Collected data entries
___

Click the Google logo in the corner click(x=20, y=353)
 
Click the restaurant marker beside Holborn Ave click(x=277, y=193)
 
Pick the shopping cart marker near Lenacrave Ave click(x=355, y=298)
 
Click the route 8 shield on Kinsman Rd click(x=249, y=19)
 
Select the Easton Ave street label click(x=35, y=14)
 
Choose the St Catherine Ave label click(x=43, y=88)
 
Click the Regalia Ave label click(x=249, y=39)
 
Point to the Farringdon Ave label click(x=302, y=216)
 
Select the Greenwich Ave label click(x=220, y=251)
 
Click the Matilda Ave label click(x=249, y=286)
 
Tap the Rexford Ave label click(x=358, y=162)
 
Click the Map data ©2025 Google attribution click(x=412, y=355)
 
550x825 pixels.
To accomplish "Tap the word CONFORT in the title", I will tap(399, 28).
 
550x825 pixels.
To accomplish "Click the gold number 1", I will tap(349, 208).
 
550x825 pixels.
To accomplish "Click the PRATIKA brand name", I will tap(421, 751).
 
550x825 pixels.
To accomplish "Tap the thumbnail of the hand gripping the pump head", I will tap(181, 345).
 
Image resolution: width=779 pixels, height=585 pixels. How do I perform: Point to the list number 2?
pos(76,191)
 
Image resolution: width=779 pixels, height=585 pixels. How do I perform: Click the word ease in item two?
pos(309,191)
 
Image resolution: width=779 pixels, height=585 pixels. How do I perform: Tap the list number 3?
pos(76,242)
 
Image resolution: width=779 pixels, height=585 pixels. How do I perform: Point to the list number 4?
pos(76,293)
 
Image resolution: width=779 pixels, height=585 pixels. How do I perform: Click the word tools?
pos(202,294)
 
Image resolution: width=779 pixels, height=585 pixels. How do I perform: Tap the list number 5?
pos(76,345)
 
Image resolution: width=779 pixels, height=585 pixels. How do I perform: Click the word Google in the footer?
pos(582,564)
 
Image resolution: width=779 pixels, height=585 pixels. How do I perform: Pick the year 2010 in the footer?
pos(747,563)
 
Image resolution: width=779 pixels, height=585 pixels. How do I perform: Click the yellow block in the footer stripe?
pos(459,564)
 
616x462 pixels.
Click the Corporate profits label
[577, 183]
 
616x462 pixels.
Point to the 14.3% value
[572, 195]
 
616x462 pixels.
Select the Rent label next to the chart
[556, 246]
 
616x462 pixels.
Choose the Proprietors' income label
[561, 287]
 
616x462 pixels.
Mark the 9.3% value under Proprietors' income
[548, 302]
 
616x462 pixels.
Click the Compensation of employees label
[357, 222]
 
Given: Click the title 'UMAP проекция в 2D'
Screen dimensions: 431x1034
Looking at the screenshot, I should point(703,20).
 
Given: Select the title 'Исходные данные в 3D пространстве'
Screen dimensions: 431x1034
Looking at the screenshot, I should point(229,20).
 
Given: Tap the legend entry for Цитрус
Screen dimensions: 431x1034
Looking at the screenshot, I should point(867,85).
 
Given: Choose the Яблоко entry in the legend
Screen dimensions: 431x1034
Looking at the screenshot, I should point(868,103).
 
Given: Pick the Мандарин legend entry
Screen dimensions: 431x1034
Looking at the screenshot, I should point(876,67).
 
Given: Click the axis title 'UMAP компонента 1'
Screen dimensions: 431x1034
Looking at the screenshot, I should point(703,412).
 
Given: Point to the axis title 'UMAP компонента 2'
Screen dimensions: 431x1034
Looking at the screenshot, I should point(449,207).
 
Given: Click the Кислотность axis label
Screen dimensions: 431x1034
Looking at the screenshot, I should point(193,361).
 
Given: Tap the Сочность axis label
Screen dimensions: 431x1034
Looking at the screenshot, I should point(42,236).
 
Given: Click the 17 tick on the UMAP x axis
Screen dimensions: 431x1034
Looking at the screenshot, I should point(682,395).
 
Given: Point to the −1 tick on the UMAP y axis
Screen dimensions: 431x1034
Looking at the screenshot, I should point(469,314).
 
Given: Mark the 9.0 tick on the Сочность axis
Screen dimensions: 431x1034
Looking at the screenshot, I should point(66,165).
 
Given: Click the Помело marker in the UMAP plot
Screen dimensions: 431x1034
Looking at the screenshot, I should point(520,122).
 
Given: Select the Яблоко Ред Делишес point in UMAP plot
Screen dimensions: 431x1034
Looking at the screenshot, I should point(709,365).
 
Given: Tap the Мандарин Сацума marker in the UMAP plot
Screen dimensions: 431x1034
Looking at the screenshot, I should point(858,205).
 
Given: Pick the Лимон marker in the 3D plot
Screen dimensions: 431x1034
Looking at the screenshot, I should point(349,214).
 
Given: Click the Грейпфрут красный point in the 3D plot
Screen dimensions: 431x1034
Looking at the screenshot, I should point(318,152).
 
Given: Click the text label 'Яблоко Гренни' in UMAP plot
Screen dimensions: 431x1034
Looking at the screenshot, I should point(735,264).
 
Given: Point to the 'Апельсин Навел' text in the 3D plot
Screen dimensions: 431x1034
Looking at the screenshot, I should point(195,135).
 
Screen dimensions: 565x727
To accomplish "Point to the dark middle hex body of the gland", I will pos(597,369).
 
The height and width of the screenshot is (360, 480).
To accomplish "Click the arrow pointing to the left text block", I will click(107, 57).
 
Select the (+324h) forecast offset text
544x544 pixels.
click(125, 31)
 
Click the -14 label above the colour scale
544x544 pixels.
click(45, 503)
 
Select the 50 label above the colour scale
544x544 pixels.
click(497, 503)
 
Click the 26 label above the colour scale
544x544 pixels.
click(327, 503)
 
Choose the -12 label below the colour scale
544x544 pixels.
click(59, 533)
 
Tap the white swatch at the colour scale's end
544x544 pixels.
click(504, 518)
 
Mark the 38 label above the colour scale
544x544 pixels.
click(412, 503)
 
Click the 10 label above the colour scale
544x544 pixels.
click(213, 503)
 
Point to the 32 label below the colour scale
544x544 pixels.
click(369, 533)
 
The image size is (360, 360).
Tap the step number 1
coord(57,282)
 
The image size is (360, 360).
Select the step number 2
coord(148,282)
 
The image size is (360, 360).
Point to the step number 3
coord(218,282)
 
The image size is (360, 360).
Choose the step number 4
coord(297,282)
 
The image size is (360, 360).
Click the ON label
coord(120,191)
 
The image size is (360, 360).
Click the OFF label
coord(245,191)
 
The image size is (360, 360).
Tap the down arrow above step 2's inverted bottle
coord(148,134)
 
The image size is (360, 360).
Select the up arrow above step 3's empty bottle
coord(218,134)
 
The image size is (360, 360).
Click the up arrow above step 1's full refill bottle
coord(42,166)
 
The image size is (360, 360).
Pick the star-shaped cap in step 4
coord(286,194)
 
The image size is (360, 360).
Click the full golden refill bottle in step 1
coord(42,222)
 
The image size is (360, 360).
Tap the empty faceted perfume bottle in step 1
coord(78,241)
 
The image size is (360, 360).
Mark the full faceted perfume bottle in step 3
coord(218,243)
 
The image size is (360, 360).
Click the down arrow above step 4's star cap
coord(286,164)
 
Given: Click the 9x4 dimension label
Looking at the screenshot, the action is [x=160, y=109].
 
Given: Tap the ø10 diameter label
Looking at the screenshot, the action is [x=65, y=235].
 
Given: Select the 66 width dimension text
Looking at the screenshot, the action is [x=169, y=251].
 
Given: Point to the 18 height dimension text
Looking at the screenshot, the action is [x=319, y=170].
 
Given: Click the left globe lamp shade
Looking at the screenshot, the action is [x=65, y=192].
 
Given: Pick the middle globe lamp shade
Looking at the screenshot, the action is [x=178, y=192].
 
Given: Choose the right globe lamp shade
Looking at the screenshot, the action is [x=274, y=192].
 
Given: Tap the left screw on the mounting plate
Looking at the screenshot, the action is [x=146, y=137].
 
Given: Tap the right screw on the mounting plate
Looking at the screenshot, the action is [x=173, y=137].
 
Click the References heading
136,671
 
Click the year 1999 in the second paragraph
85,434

___

=== Exercise goal ===
Repeat word for word everything from the start of the listing down to the line containing "Choose the St Catherine", with both of those lines included.

=== Full answer ===
Click the Google logo in the corner click(x=20, y=353)
 
Click the restaurant marker beside Holborn Ave click(x=277, y=193)
 
Pick the shopping cart marker near Lenacrave Ave click(x=355, y=298)
 
Click the route 8 shield on Kinsman Rd click(x=249, y=19)
 
Select the Easton Ave street label click(x=35, y=14)
 
Choose the St Catherine Ave label click(x=43, y=88)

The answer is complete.